I would like to know if it's possible to have gob encoded data directly in the source code (e.g. in a function). The reason is to increase performance by not having to access the disk to get the gob file. I'm aware of memcached, redis and friends. i don't need TTL or any other fancy feature. Just maps in memory. The data would be encoded and dumped in the source code in a 'setup'/build process so that at runtime it would only need to 'decode' it.
The go application would basically serve as a small read-only, embedded database. I can do this using json (basically declare a var with the raw json) but I guess there would be a performance penalty so I'm wondering if it's possible with gob.
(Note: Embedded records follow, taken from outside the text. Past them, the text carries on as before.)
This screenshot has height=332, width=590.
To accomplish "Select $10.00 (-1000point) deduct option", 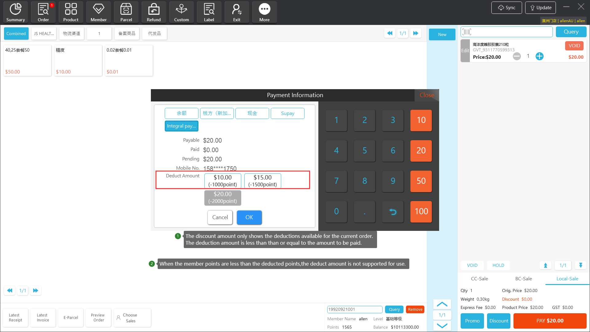I will click(x=222, y=181).
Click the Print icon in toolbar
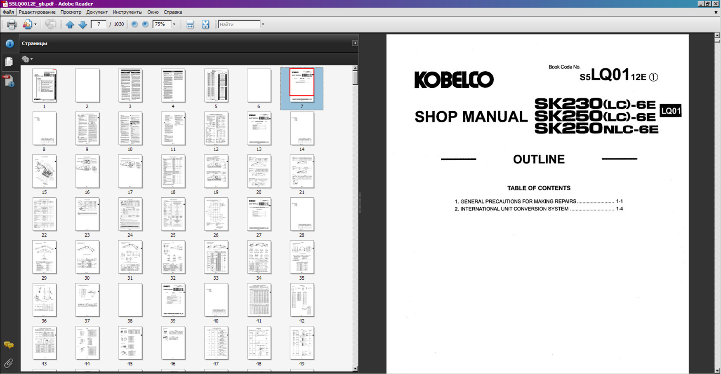721x374 pixels. [12, 24]
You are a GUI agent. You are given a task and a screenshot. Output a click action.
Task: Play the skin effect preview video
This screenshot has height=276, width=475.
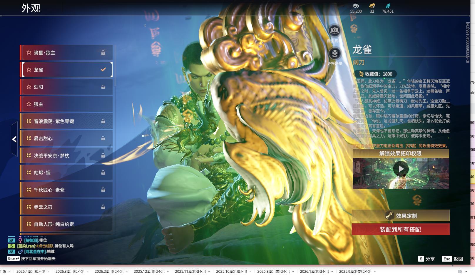click(401, 169)
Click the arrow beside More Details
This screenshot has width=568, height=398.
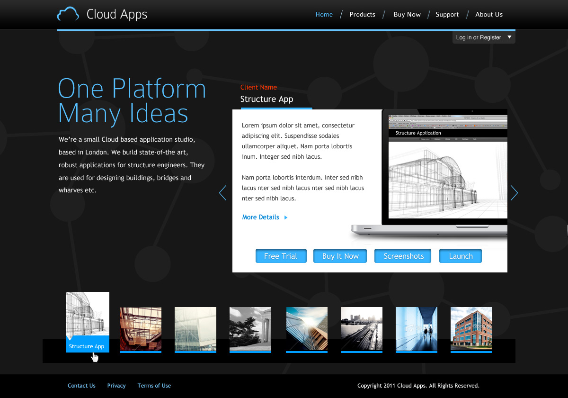coord(286,217)
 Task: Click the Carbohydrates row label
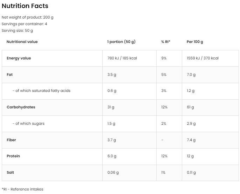(21, 107)
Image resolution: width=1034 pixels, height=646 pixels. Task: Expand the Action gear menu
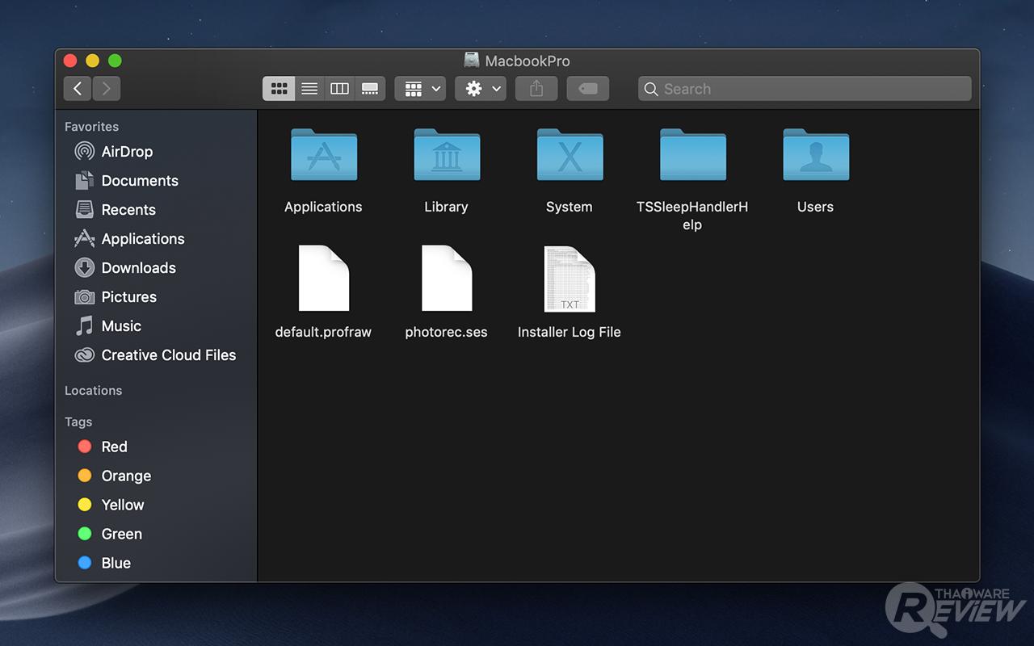(481, 89)
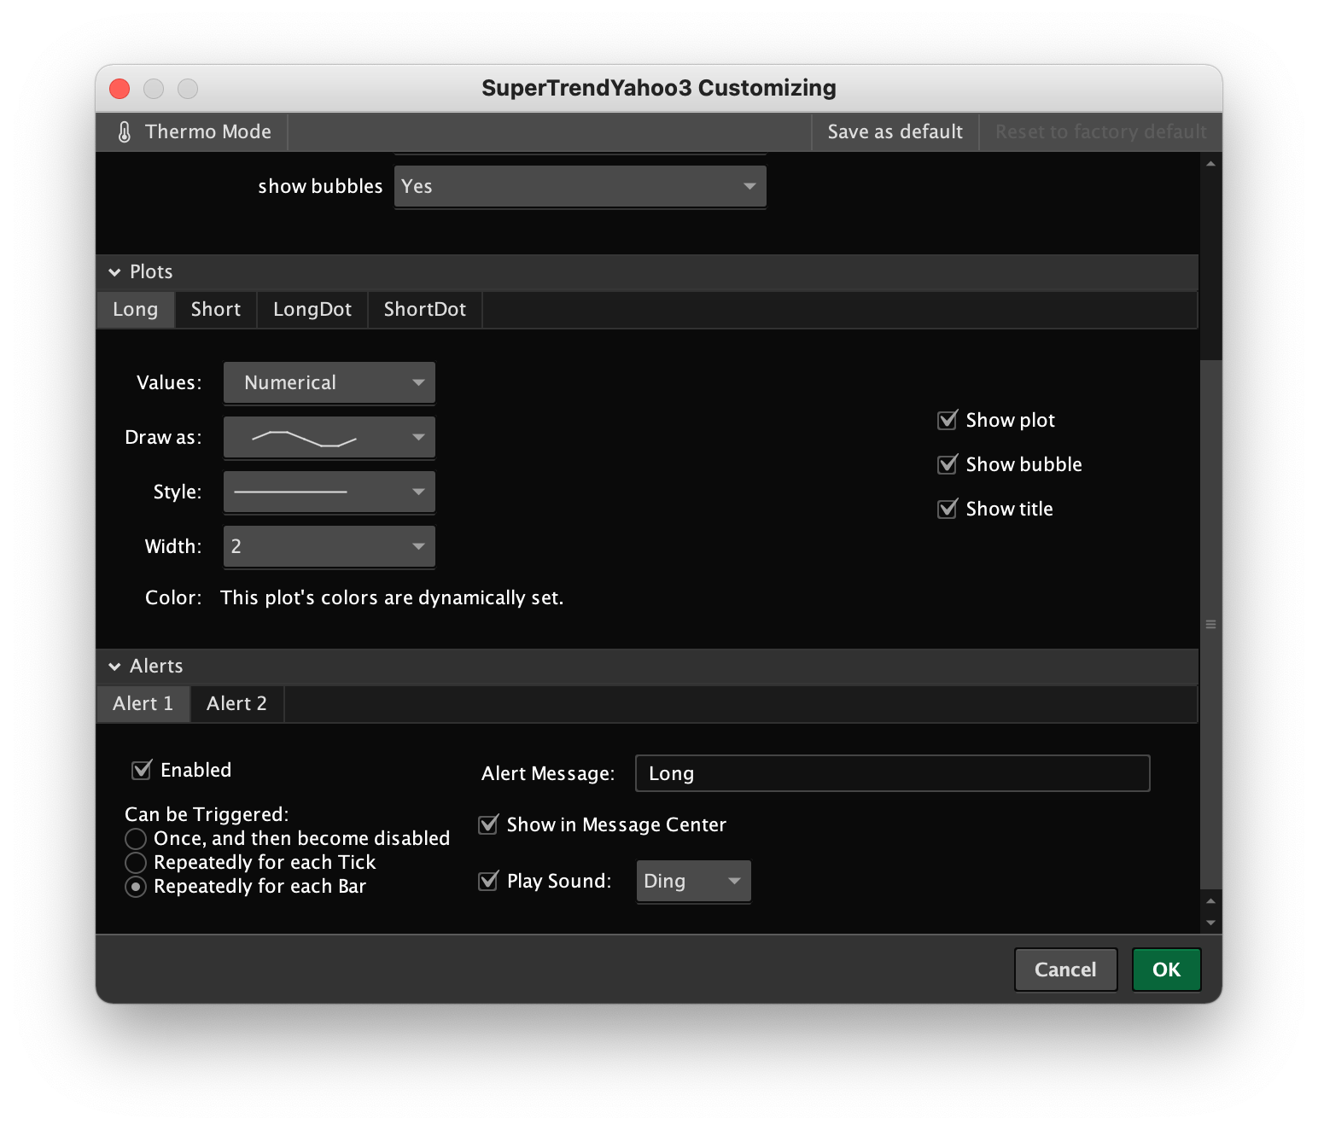1318x1130 pixels.
Task: Change the plot Width dropdown
Action: coord(330,547)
I've tried different things but I can't make make it work because basically I don't know how to define the gob var (byte, [bytes] ?? ) and the decoder seems to expect an io.Reader so before spending the whole day on this I've decided to ask you SO fellas at least if it's possible to do.
Miserable attempt:
var test string
test = "hello"
p := new(bytes.Buffer)
e := gob.NewEncoder(p)
e.Encode(test)
ers := ioutil.WriteFile("test.gob", p.Bytes(), 0600)
if ers != nil {
panic(ers)
}
Now I would like to take test.gob and add it in a function. As I can see, the source of test.gob reads like ^H^L^@^Ehello
var test string
var b bytes.Buffer
b = byte("^H^L^@^Ehello")
de := gob.NewDecoder(b.Bytes())
er := de.Decode(&test)
if er != nil {
fmt.Printf("cannot decode")
panic(er)
}
fmt.Fprintf(w, test)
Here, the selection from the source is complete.